◆ Exercise directions ◆
Return everything in the material below word for word, from the line containing "900x582 pixels. Task: Click" down to the line containing "tap(463, 161)", including both. Leave the pictures out.

◆ Dataset entries ◆

·····

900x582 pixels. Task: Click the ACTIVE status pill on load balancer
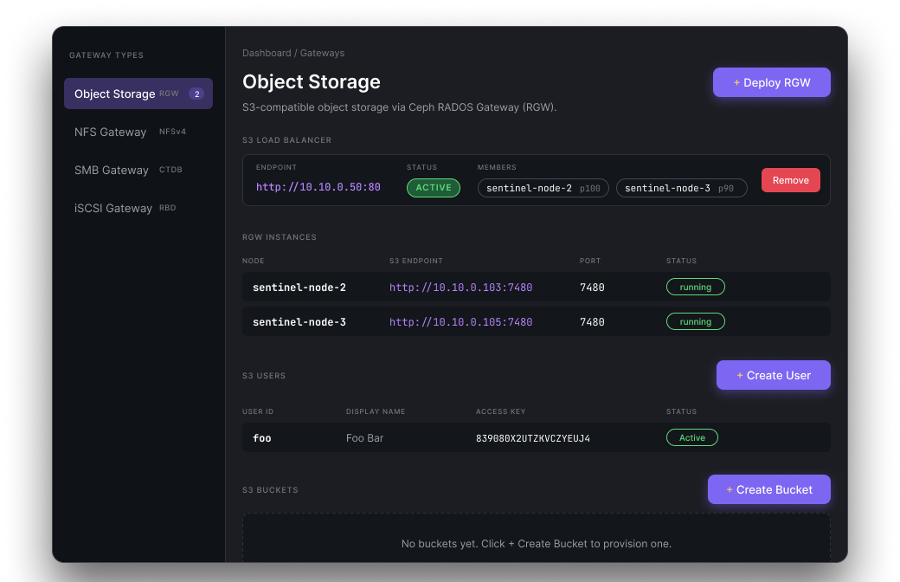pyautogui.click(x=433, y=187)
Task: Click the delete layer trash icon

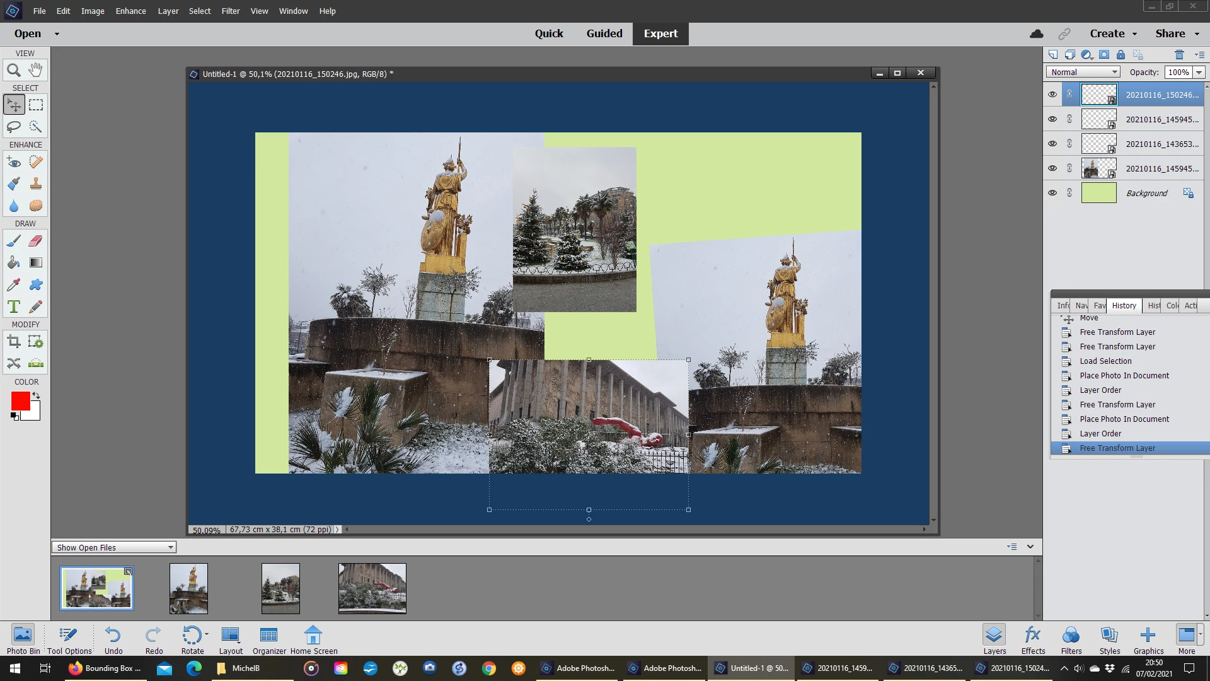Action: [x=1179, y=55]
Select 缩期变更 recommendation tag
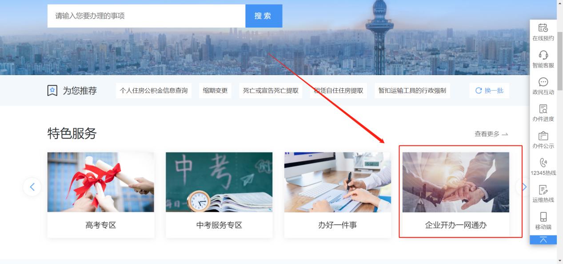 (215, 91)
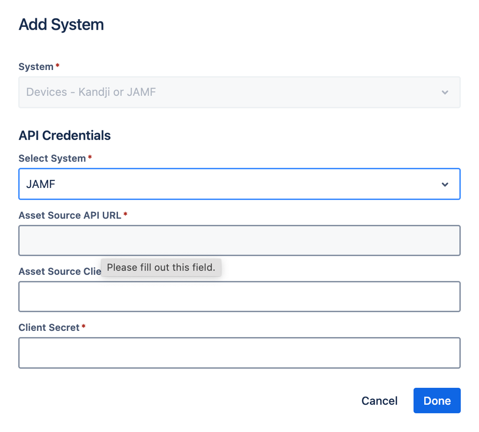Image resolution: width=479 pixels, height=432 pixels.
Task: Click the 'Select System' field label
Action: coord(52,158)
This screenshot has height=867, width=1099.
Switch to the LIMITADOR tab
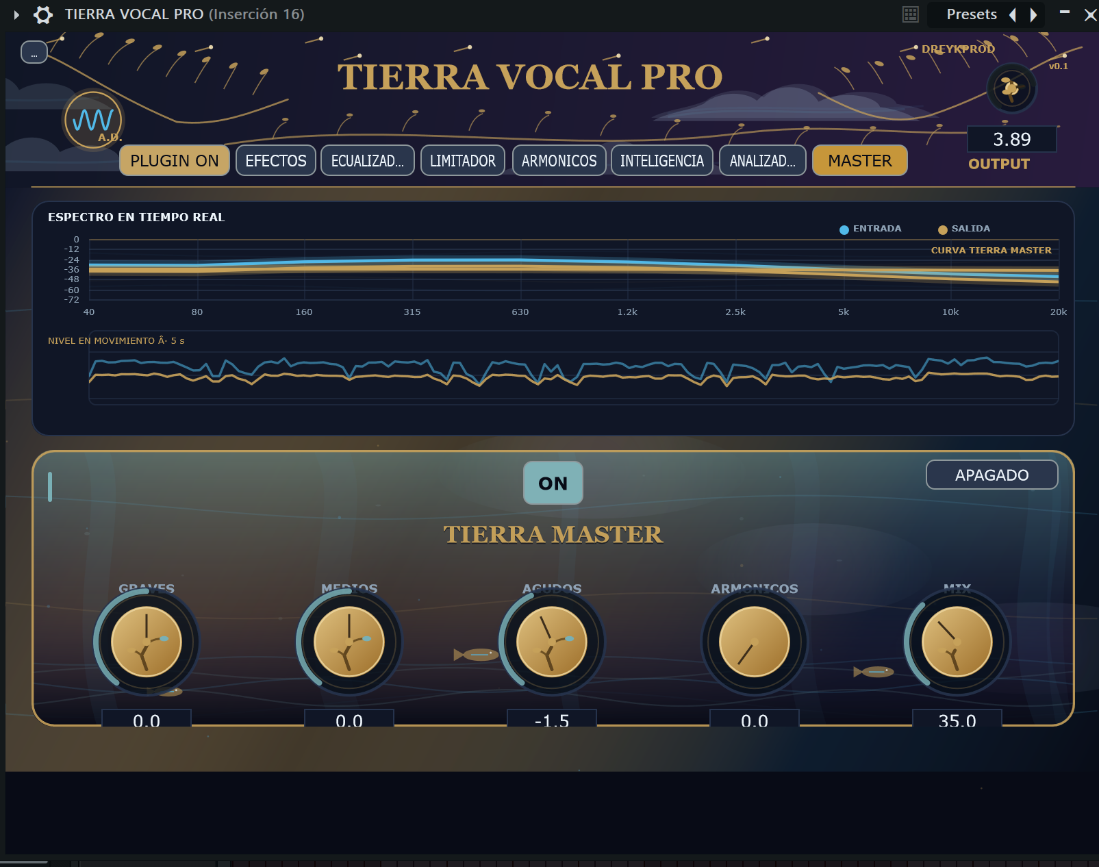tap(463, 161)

·····

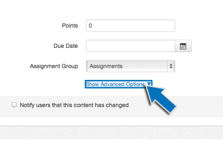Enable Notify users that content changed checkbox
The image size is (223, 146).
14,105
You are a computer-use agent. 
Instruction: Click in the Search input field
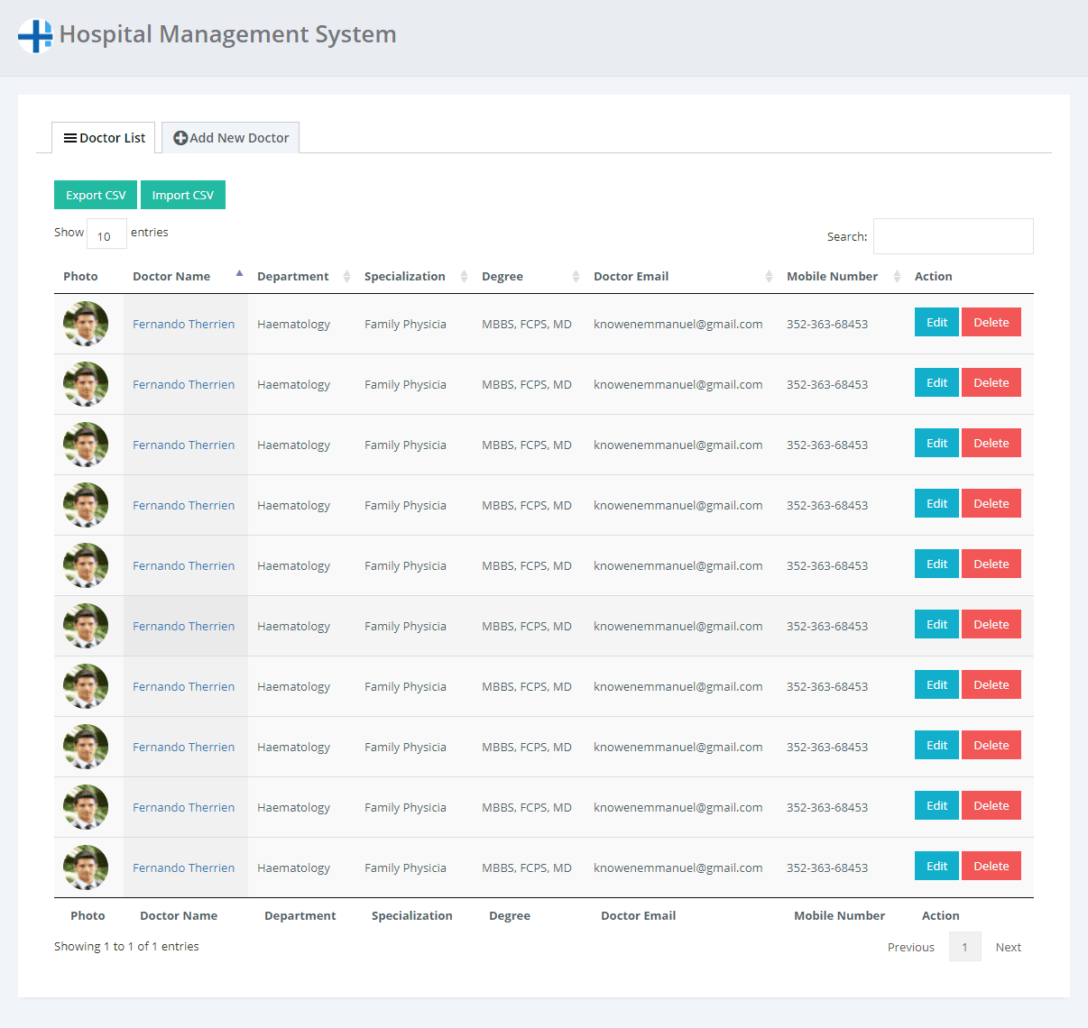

·····

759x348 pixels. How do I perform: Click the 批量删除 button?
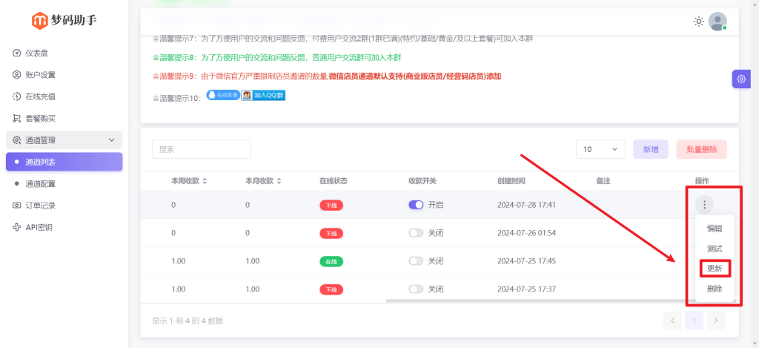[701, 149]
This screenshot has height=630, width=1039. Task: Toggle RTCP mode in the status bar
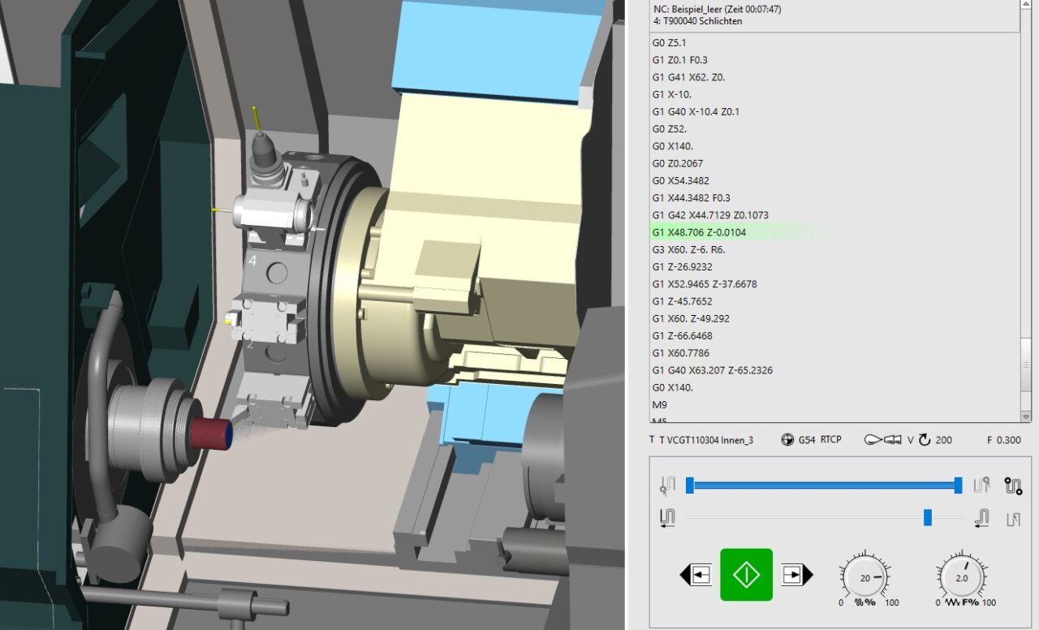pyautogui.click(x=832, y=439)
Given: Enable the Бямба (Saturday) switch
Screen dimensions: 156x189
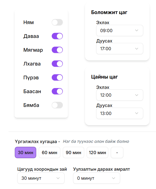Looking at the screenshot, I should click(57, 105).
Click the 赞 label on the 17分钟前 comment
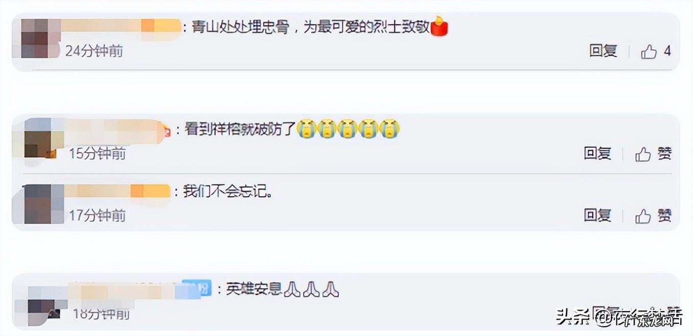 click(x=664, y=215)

·····

◆ Solved exercise ◆
900x582 pixels. Task: Click the ACTIVE status pill on load balancer
pyautogui.click(x=433, y=187)
Task: Click the delete layer trash icon

Action: [x=1179, y=55]
Select 缩期变更 recommendation tag
 (215, 91)
Image resolution: width=479 pixels, height=432 pixels.
Task: Click the 'Select System' field label
Action: coord(52,158)
This screenshot has height=867, width=1099.
Switch to the LIMITADOR tab
tap(463, 161)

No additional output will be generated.